The more I read about Spiral Frog, the more that I think that it is aimed (probably unintentionally) at music radio listeners than breaking Apple’s grip on the online music market.Lets look at the features courtesy of Mark Glaser over at Media Shift:
- You must listen to a 90-second audio commercial for every tune you download.
- Your music will be in the protected WMA format, not playable on iPods.
- You will not be able to burn a CD with the music, but can listen to songs on a limited number of computers or MP3 players.
- You will have to return to the SpiralFrog site to view ads each month or your downloaded songs will expire.
Its Yahoo! Music Lauchcast radio, but apparently without the recommendations feature and the ability to take your radio station with you.
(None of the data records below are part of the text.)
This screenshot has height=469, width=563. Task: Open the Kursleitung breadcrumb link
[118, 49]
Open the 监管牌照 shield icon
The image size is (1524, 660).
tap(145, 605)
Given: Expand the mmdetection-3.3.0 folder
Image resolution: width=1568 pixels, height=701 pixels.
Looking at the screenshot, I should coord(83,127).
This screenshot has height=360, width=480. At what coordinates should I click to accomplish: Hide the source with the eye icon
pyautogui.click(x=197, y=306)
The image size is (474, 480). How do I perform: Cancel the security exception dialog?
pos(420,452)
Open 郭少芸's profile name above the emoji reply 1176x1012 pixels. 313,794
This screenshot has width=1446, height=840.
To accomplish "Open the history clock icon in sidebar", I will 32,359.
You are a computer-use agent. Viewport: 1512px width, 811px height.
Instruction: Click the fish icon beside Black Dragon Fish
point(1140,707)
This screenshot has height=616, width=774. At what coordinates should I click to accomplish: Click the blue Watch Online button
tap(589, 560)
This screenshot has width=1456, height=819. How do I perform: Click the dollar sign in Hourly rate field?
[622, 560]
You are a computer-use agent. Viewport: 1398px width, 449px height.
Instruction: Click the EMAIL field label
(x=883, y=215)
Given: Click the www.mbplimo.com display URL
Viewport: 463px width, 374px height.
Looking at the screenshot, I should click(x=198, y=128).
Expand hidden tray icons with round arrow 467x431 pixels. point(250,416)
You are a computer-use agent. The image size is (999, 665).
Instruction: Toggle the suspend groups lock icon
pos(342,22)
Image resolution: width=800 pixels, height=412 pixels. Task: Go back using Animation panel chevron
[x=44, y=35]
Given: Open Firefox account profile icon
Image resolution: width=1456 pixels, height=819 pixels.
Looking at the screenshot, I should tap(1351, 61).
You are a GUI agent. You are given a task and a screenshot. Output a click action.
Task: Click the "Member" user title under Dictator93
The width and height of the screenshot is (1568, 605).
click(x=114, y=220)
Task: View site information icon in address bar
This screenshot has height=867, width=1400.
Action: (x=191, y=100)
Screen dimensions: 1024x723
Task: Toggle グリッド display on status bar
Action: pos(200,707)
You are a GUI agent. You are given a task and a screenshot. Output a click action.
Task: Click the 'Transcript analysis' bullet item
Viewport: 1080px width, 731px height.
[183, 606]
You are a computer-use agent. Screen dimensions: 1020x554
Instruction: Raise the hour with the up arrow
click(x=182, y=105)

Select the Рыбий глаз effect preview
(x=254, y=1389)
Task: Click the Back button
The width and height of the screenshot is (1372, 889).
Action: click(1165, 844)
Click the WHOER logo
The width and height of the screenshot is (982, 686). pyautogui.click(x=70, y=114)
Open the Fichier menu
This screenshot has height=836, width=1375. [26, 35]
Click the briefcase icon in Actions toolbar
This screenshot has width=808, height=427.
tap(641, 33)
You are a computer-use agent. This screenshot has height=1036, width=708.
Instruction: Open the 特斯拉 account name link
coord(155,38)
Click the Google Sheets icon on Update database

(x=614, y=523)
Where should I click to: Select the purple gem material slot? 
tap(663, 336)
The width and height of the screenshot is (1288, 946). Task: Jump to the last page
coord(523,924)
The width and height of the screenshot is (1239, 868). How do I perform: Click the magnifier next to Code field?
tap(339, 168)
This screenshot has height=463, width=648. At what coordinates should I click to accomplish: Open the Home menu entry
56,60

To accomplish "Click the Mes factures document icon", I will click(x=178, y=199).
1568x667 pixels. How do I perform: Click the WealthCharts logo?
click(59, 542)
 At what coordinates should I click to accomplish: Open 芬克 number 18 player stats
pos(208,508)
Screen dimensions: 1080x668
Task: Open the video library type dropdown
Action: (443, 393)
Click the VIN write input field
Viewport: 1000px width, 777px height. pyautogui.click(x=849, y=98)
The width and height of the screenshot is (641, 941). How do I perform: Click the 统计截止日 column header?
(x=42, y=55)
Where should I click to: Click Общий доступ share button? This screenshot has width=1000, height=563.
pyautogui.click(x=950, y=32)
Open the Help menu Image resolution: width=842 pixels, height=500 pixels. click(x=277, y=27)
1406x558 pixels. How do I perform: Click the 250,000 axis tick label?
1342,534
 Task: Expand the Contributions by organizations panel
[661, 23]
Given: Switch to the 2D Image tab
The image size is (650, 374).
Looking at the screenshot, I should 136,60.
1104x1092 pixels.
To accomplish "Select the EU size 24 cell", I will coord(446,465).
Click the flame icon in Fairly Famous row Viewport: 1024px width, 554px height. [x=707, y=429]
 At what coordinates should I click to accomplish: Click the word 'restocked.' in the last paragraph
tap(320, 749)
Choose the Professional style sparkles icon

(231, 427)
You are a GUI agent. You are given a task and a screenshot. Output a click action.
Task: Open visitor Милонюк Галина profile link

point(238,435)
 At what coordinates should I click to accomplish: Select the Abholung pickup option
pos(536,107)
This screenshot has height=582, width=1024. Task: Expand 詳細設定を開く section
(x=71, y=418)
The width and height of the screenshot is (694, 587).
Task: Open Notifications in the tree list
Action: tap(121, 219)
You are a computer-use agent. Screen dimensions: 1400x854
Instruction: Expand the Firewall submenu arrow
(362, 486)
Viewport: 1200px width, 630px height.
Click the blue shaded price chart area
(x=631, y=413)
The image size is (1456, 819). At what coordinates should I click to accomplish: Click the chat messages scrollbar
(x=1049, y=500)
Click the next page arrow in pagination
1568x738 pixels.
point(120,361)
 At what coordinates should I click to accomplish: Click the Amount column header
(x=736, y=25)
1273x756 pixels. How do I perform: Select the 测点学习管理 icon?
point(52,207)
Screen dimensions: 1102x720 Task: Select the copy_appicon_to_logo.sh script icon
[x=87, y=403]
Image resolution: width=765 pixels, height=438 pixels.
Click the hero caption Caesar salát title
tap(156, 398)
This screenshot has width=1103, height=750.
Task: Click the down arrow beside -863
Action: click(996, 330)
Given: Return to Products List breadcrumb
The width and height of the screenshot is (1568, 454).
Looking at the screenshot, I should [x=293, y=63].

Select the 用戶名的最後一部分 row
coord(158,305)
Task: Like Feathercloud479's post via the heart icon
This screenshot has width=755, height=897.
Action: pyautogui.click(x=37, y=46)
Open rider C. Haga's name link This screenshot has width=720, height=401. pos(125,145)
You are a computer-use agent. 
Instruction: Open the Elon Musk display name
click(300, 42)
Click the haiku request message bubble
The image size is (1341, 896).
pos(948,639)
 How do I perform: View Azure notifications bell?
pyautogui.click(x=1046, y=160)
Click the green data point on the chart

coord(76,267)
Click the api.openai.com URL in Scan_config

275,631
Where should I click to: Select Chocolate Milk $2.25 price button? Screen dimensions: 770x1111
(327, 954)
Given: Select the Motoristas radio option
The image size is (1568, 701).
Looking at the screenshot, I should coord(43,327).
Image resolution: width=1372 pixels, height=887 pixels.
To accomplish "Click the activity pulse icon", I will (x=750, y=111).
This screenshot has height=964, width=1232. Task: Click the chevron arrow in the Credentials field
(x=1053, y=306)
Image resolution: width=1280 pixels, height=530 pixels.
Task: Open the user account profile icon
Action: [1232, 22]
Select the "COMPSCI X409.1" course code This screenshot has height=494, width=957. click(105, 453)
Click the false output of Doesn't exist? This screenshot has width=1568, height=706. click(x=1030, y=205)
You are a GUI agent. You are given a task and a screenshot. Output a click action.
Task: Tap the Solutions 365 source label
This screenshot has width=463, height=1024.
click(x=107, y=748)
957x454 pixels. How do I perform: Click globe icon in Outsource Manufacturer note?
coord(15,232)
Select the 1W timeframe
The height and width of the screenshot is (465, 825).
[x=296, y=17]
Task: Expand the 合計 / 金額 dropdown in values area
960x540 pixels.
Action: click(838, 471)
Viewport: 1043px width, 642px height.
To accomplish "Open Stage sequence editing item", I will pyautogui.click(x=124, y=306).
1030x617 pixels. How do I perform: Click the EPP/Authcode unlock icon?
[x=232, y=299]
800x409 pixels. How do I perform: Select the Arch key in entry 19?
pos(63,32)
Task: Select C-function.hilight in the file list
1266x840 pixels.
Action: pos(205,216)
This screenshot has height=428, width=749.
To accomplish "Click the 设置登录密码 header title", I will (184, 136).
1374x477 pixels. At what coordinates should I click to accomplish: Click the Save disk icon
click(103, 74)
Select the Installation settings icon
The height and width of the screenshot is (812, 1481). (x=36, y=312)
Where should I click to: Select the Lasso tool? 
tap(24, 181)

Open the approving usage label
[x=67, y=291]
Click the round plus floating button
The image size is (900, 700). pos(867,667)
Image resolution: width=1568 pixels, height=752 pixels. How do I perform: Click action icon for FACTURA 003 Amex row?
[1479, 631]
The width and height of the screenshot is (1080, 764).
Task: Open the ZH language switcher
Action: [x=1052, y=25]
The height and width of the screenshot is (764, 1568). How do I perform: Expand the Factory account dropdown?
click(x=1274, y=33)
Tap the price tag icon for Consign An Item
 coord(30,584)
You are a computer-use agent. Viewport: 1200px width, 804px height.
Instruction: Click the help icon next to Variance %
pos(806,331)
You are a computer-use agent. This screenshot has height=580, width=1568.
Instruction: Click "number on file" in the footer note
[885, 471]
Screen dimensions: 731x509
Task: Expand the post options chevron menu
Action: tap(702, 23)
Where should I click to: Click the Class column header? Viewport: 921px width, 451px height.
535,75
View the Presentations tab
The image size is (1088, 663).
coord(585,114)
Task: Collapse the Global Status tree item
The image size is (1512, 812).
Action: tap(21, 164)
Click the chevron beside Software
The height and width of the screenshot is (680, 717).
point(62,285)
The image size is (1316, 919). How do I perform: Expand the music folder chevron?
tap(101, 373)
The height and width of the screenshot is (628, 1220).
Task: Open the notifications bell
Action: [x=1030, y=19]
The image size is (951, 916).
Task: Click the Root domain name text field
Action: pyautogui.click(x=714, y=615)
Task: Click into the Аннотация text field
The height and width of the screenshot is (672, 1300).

However when you view it from the likes of ClearChannel‘s perspective: what better way to fix their existing lowest common denominator model which appears broken in today’s society and get targeted programming than have the user do the programming themselves.
90-second commercial spots which can be tailored according to registration details and musical taste. From a music industry perspective they can more accurately measure and charge beyond a number of plays for tracks on a radio station, but more accurately how many listeners a track has. In addition, we don’t know if the Spiral Frog system can also provide privacy busting information on the number of plays.
Where it falls down is that in order for Spiral Frog to make money they need to sell a lot of high-value advertising. The model on which they are operating on will not have user intent like Kelkoo, Google Advertising, Yahoo! Search Marketing or Shopping.com; however it could be good for brand advertising if Spiral Frog doesn’t burn out of cash before it gets to break even.